▶ _WHAT THIS TASK INVOLVES_:
Data follows below. Repeat exactly the lines between the line holding "The height and" and the line holding "You are a computer-use agent. 904x674 pixels.", inclusive, and nothing more; drop pictures.

▶ _Stored items_:
Start of Block
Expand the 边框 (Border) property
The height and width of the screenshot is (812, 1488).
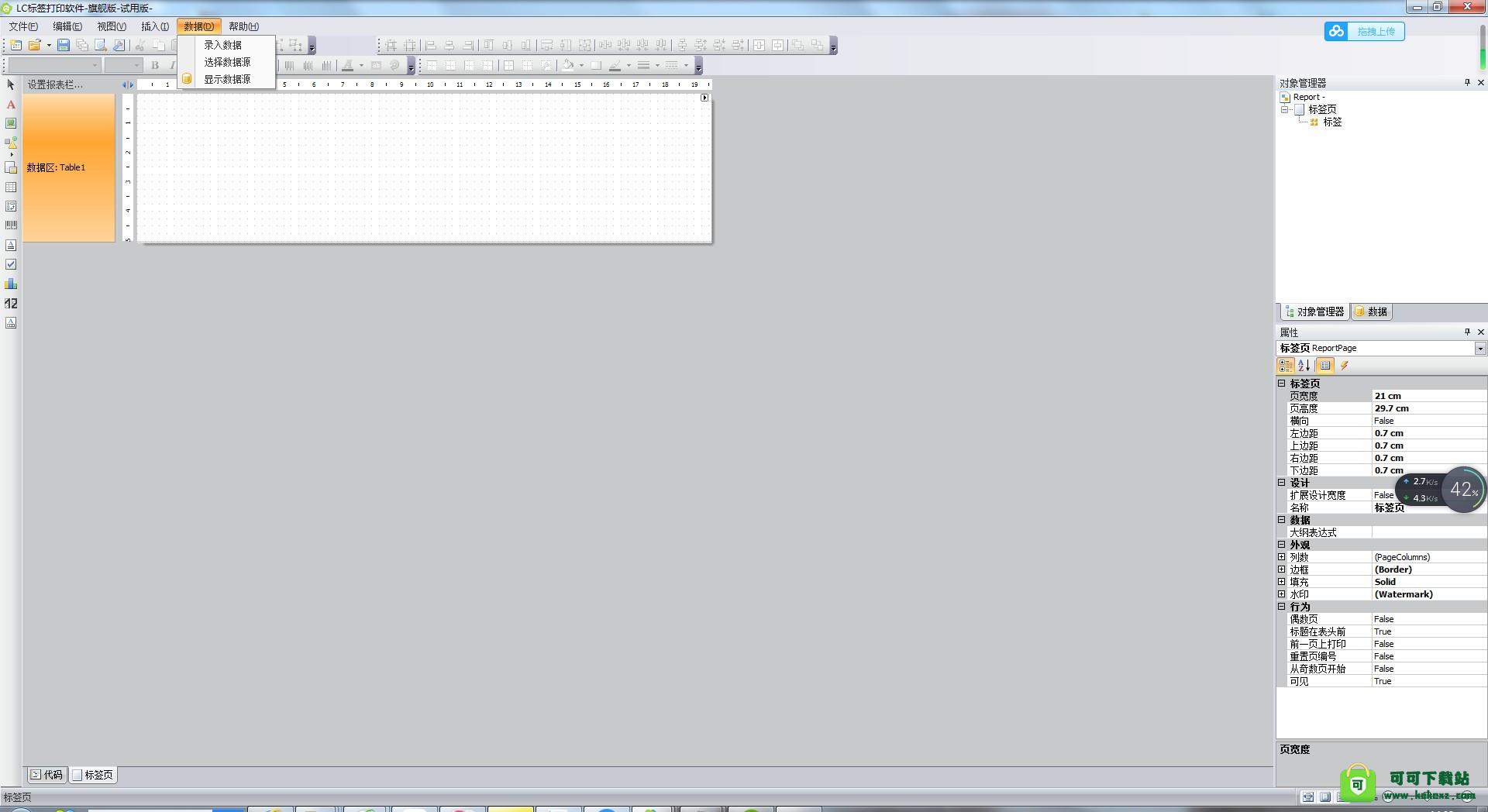pos(1282,569)
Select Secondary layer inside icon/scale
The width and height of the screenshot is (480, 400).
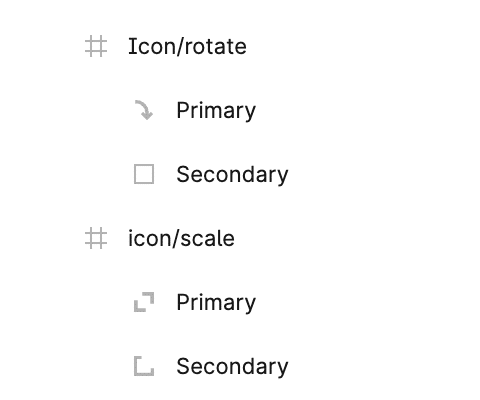point(232,366)

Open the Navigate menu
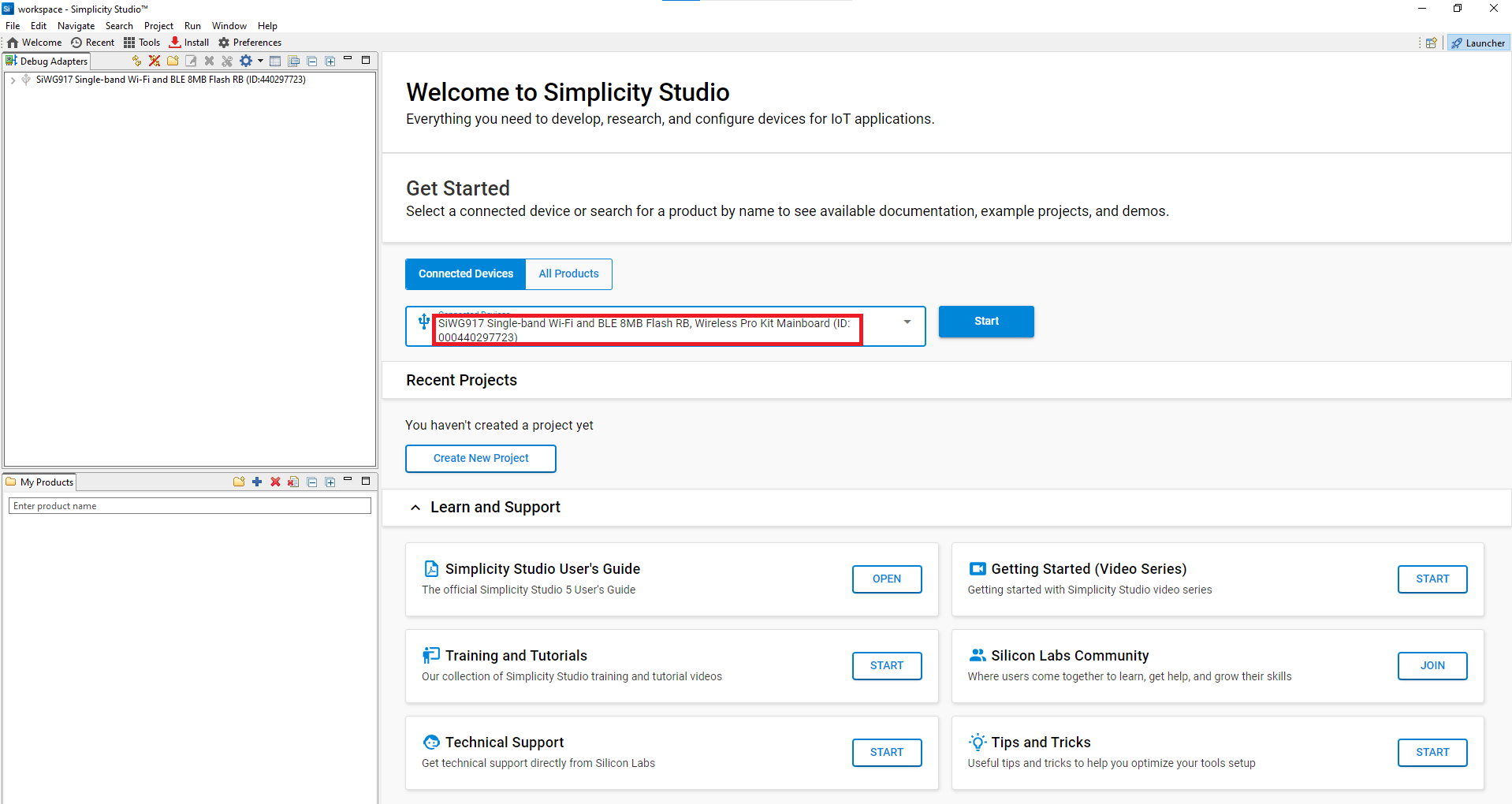(x=76, y=26)
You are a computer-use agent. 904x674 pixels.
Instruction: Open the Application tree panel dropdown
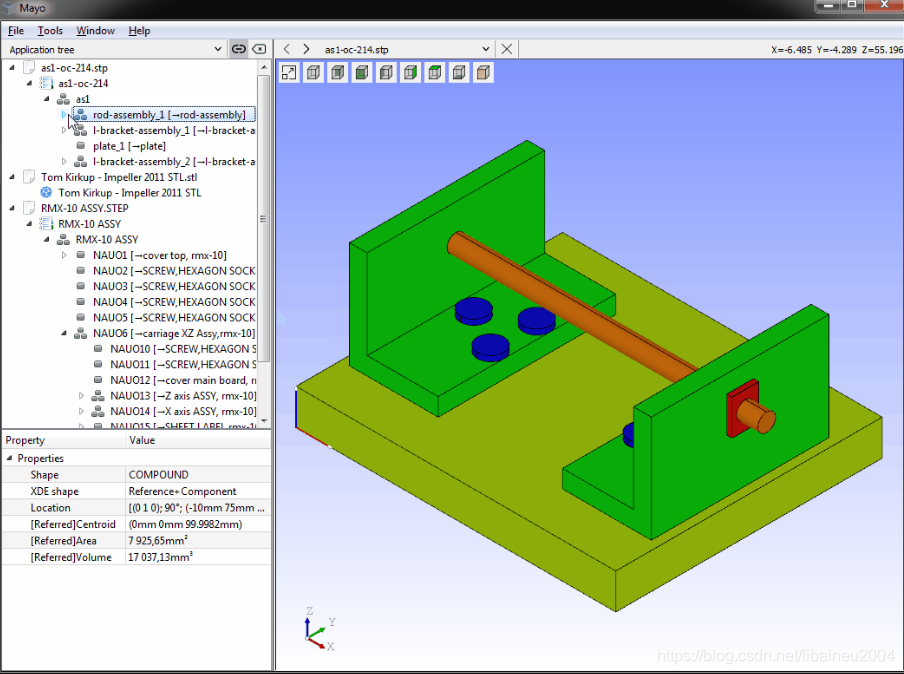(x=216, y=48)
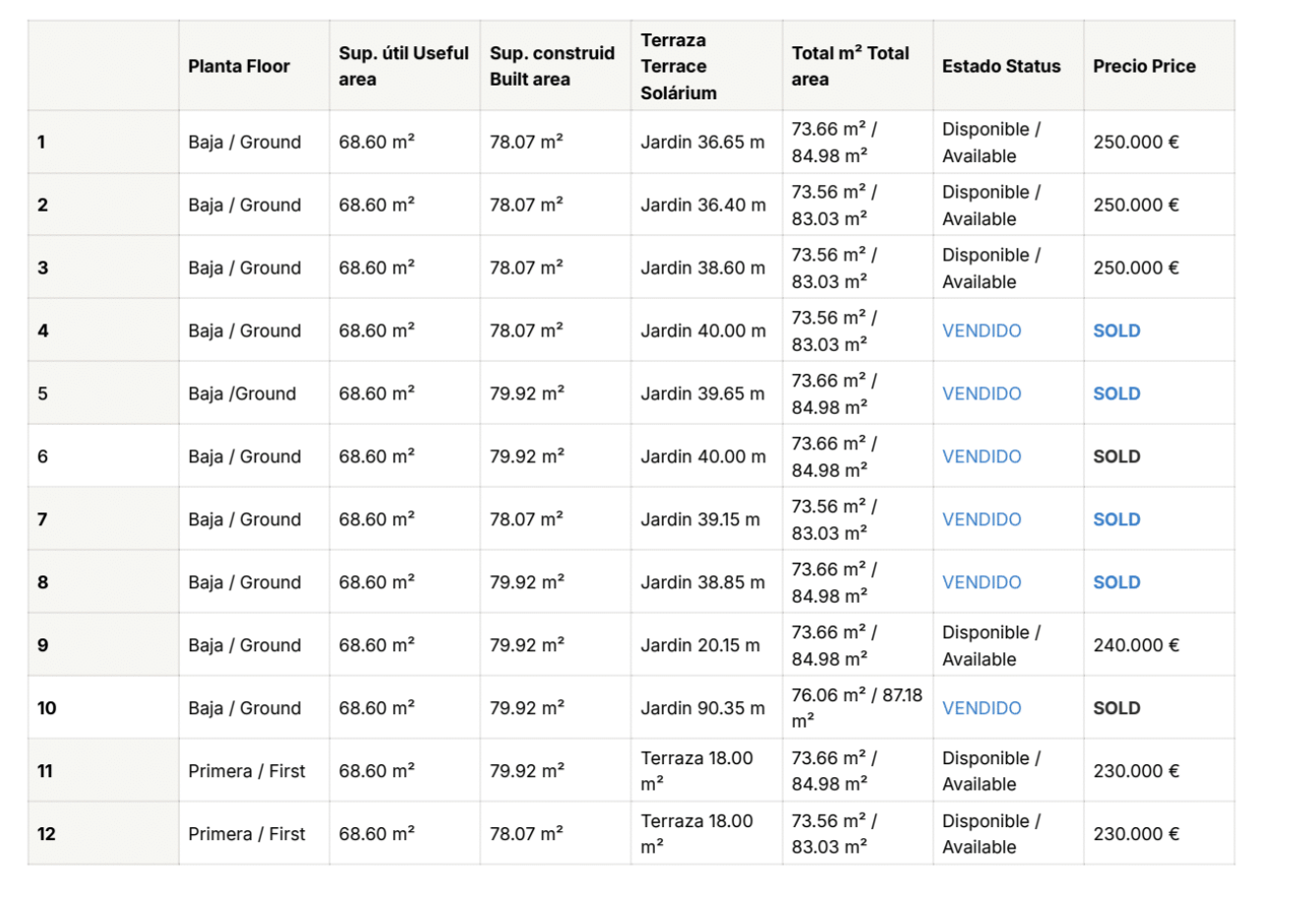Click the VENDIDO link in row 4
The width and height of the screenshot is (1316, 901).
(982, 330)
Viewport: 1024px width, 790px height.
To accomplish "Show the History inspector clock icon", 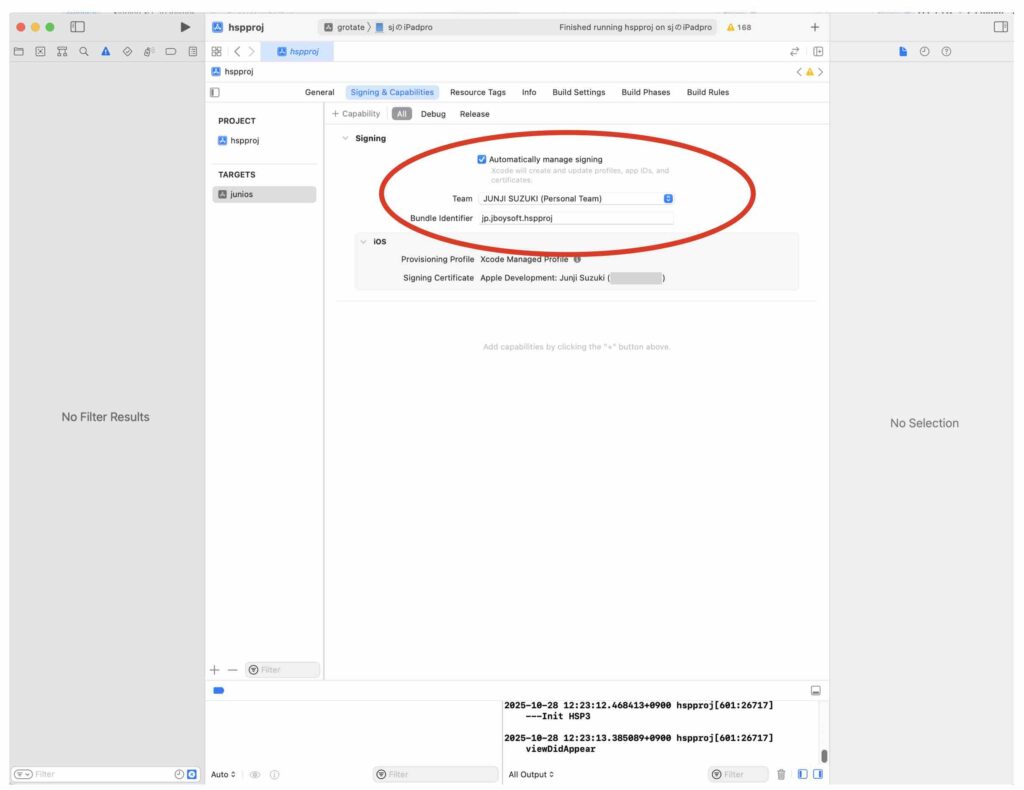I will (924, 51).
End of Block
▶ _SOLVED EXERCISE_:
The height and width of the screenshot is (812, 1488).
pos(1282,569)
Select Secondary layer inside icon/scale
The width and height of the screenshot is (480, 400).
point(232,366)

Open the Navigate menu
(x=76, y=26)
You are a computer-use agent. 904x674 pixels.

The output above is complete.